= What you are asked to do =
Your answer must be an exact copy of the lines from the one containing "Open page 1380 thumbnail in sidebar" through the last line of the records below, with no pictures; please include nothing else.

[Records]

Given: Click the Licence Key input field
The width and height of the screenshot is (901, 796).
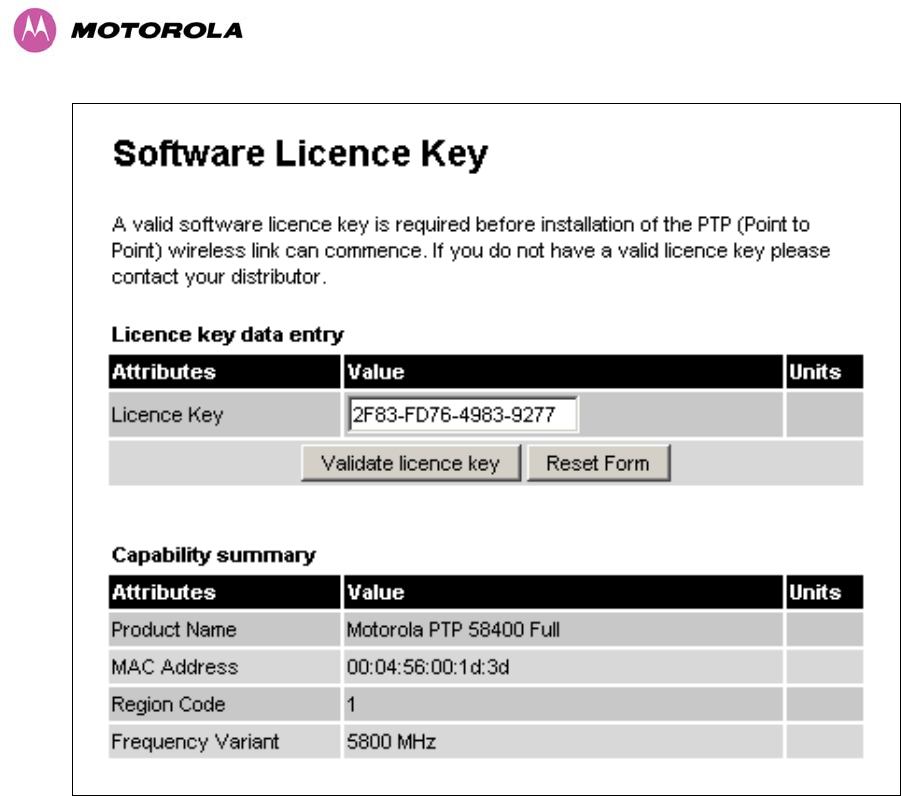Looking at the screenshot, I should tap(463, 414).
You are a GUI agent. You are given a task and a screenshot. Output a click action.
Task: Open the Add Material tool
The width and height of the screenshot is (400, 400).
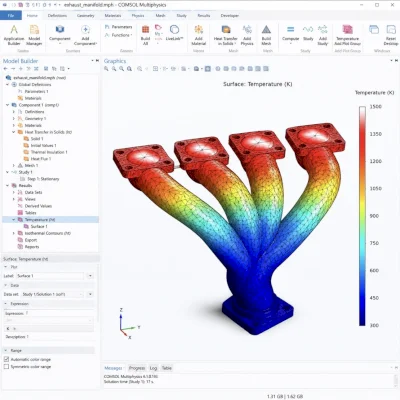[199, 35]

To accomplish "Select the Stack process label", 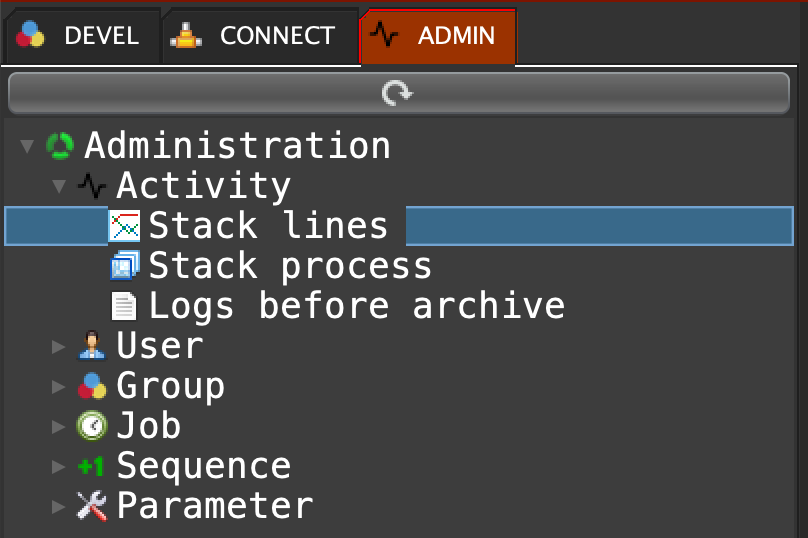I will click(x=290, y=266).
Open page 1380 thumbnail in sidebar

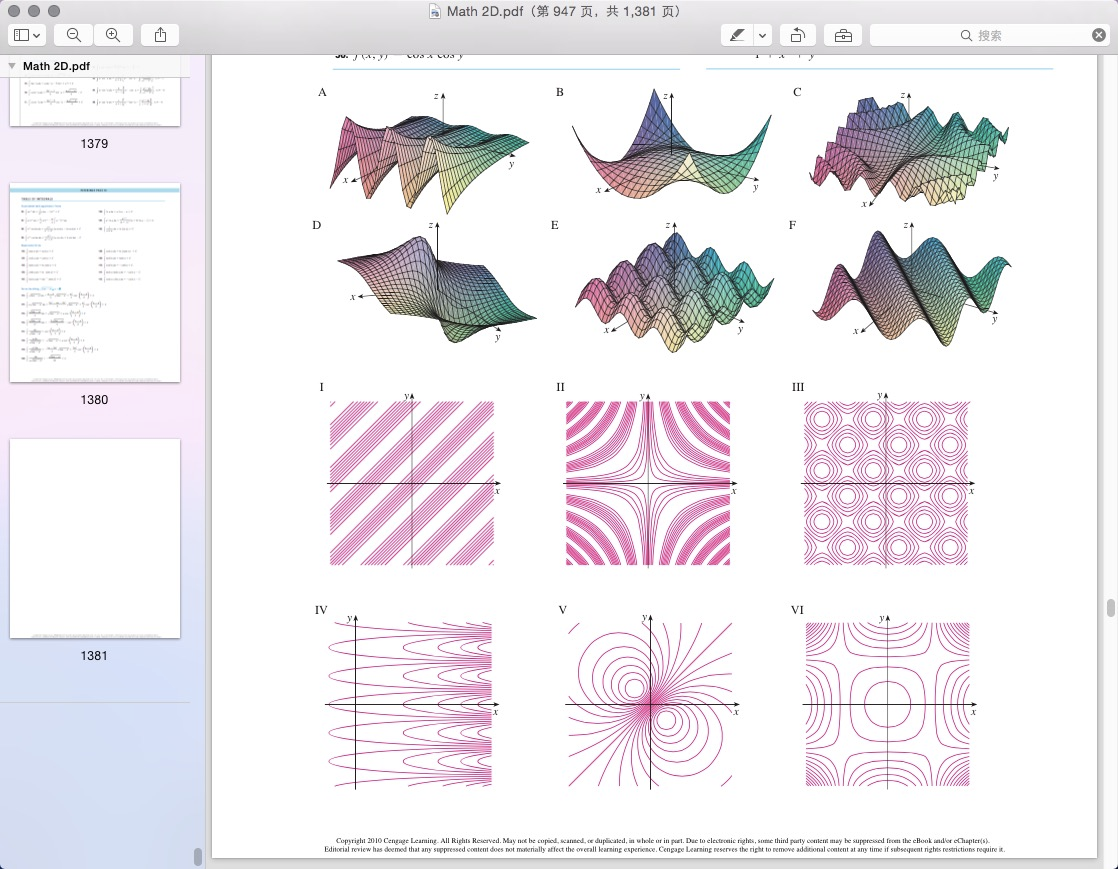click(95, 283)
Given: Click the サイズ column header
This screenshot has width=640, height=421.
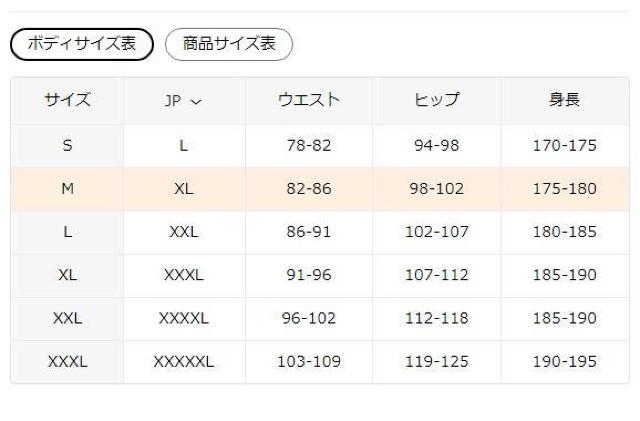Looking at the screenshot, I should (x=67, y=100).
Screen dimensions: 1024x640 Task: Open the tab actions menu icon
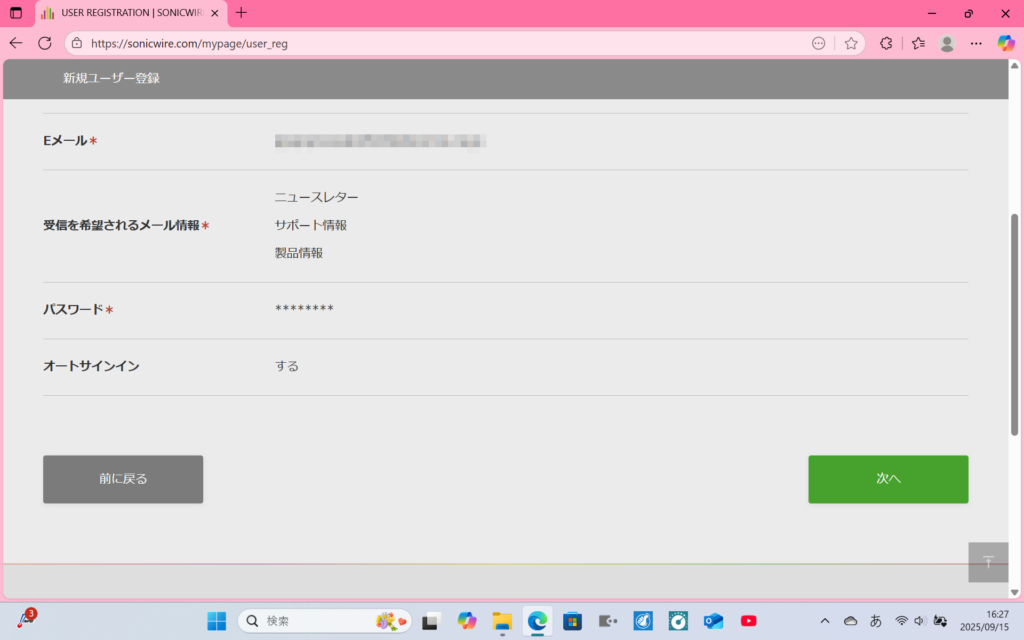(16, 13)
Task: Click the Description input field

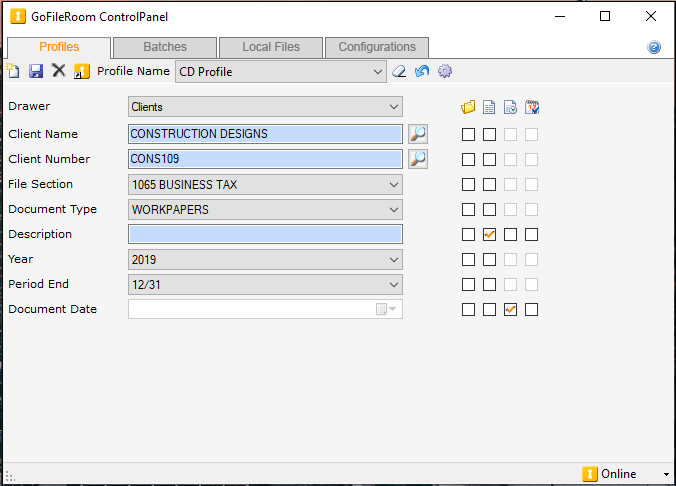Action: 265,234
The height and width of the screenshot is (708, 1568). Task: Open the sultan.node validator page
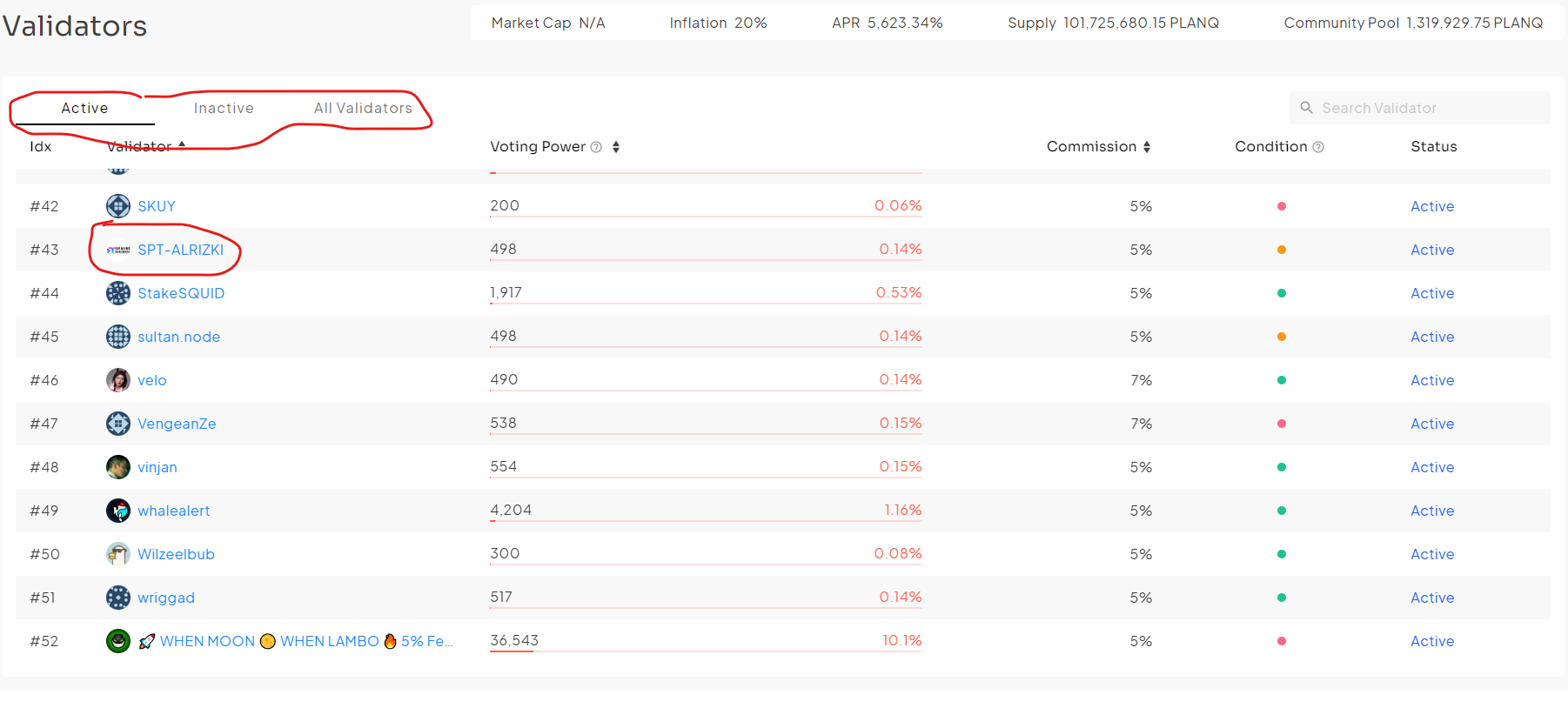[x=178, y=337]
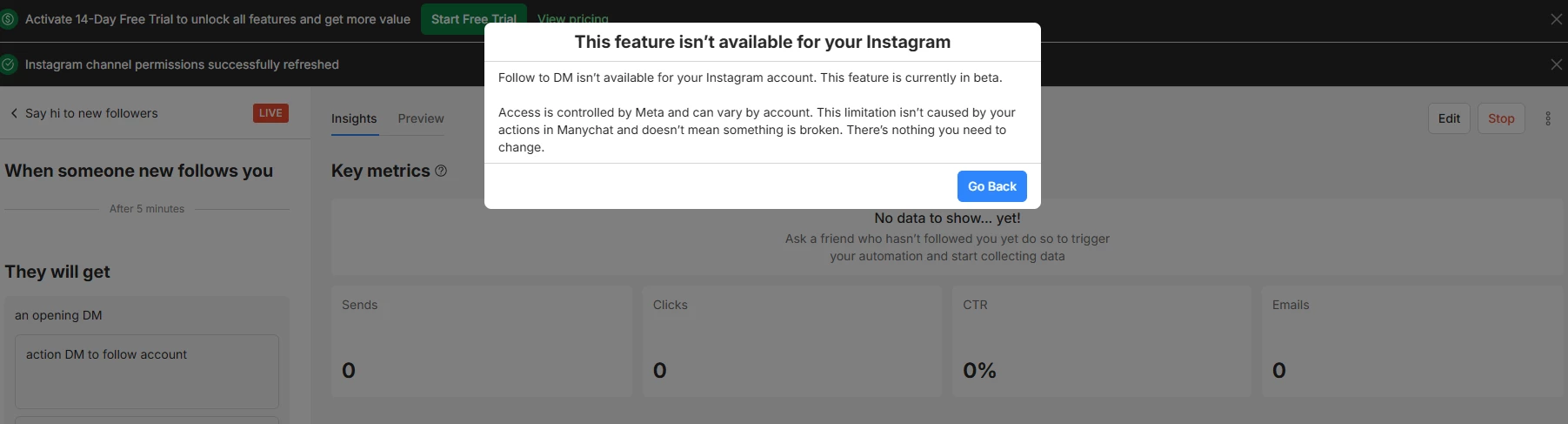Image resolution: width=1568 pixels, height=424 pixels.
Task: Click the green checkmark success icon
Action: (x=9, y=64)
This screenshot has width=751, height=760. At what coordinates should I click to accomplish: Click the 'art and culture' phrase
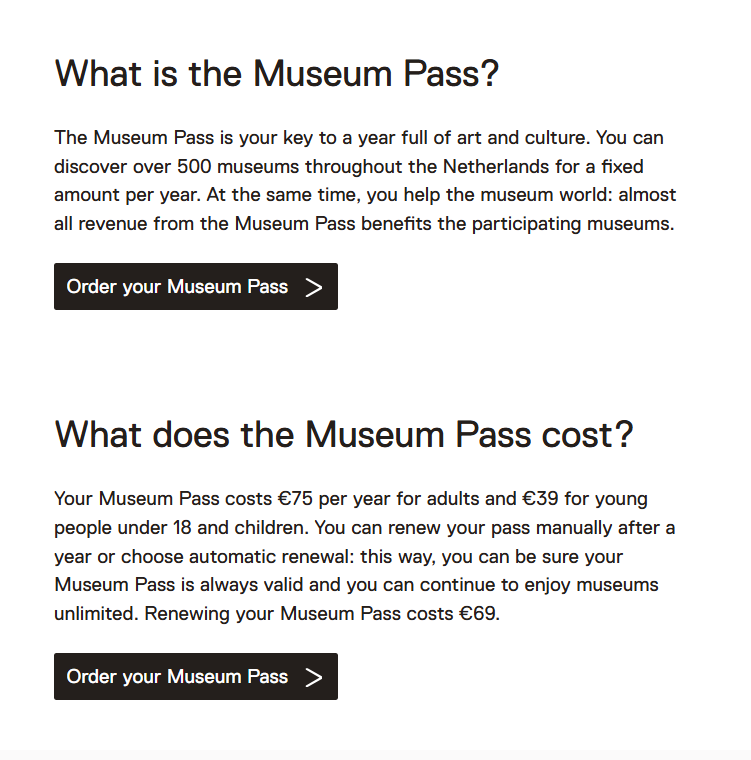point(523,138)
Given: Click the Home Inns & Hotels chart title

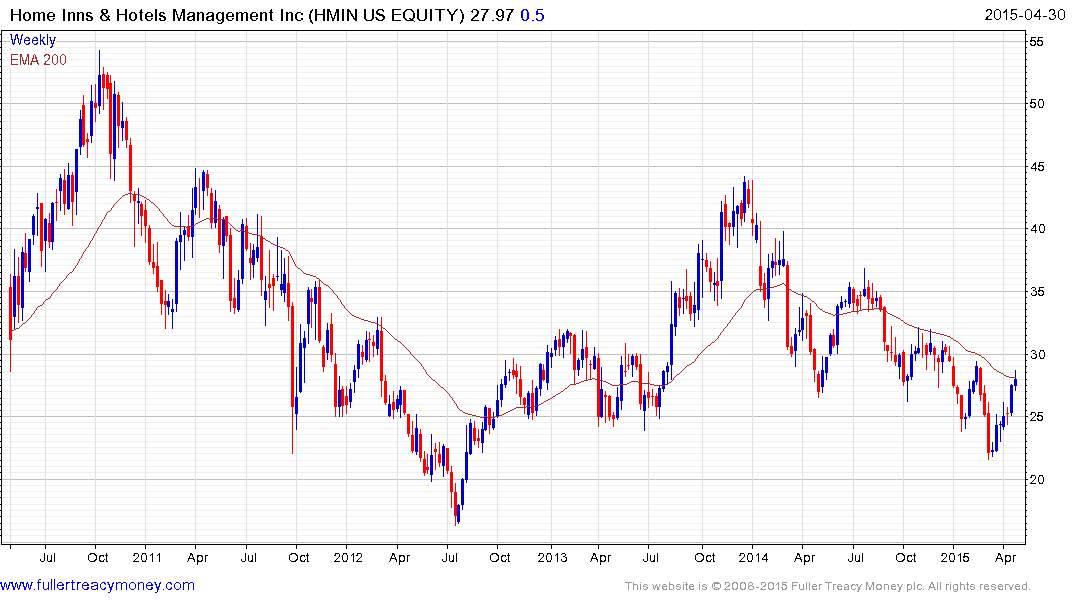Looking at the screenshot, I should click(235, 15).
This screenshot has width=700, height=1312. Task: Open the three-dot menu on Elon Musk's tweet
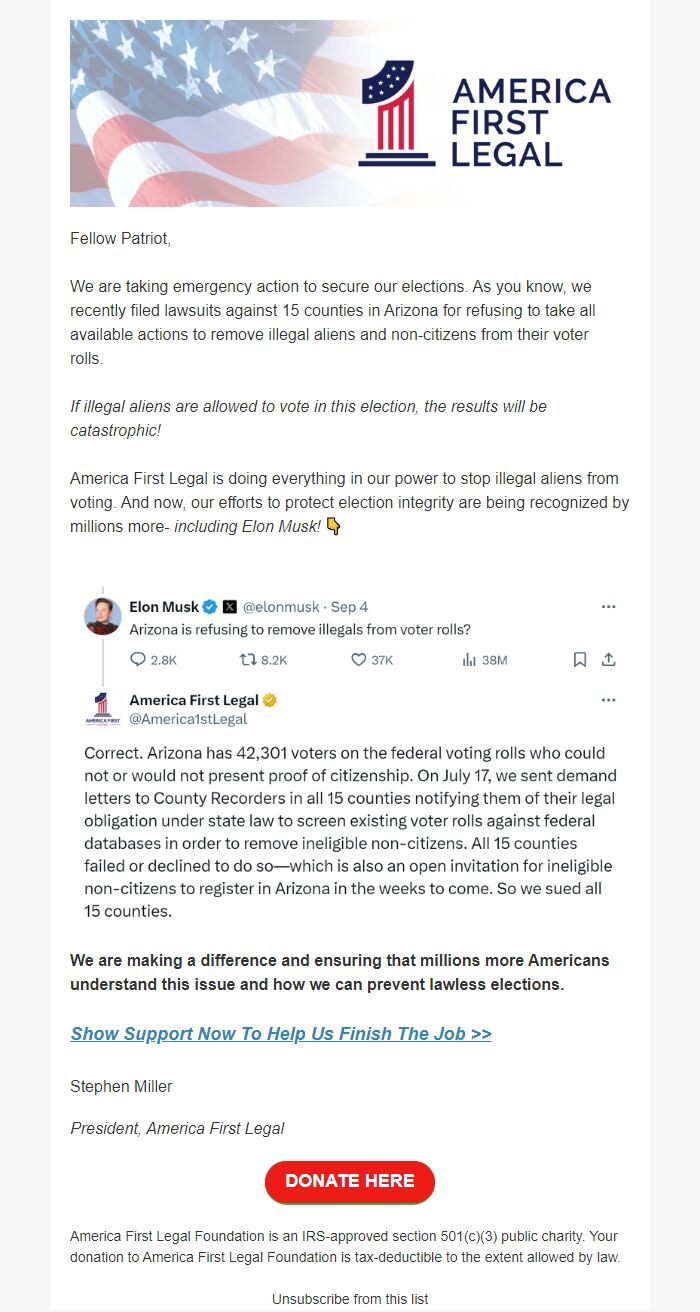click(608, 607)
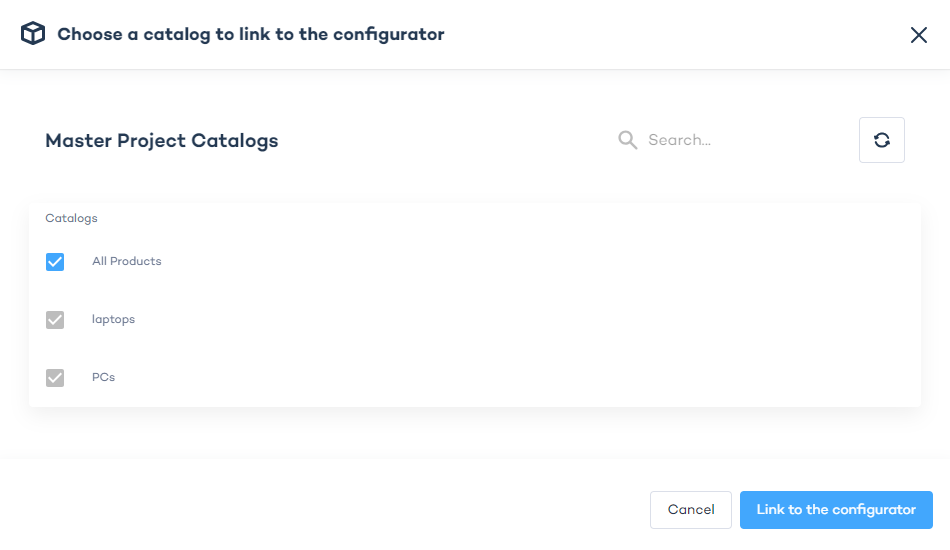Click Link to the configurator button
Screen dimensions: 950x550
(836, 510)
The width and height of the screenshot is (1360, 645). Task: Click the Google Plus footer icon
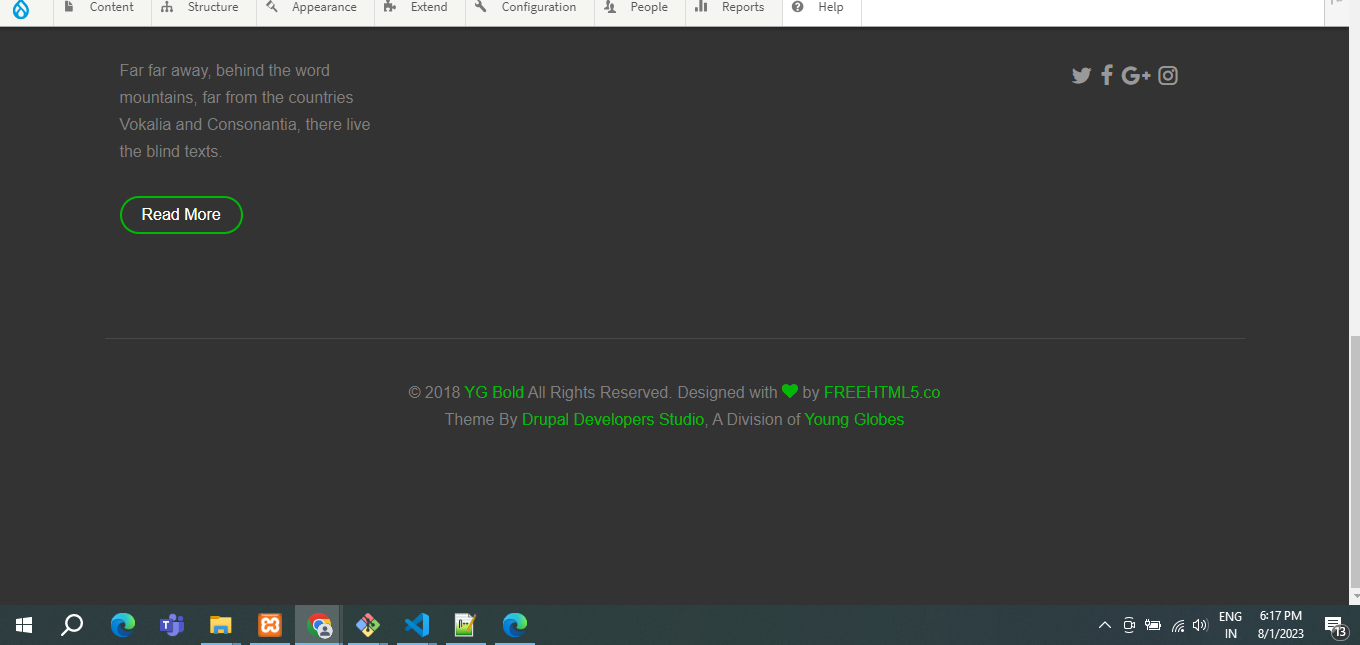point(1136,76)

[/Records]

= Task response =
Open page 1380 thumbnail in sidebar

click(95, 283)
Given: Click the サイズ column header
This screenshot has width=640, height=421.
Looking at the screenshot, I should (x=67, y=100).
Screen dimensions: 1024x640 Task: Open the tab actions menu icon
(16, 13)
Task: Click the Description input field

Action: 265,234
The height and width of the screenshot is (708, 1568). Task: Open the sultan.node validator page
[x=178, y=337]
Image resolution: width=1568 pixels, height=424 pixels.
Task: Click the green checkmark success icon
Action: (x=9, y=64)
This screenshot has width=751, height=760. At what coordinates should I click to accomplish: Click the 'art and culture' phrase
point(523,138)
Given: Click the Home Inns & Hotels chart title

Looking at the screenshot, I should click(235, 15).
This screenshot has width=700, height=1312. Task: Open the three-dot menu on Elon Musk's tweet
click(608, 607)
Click Link to the configurator button
Screen dimensions: 950x550
(836, 510)
The width and height of the screenshot is (1360, 645). Task: Click the Google Plus footer icon
point(1136,76)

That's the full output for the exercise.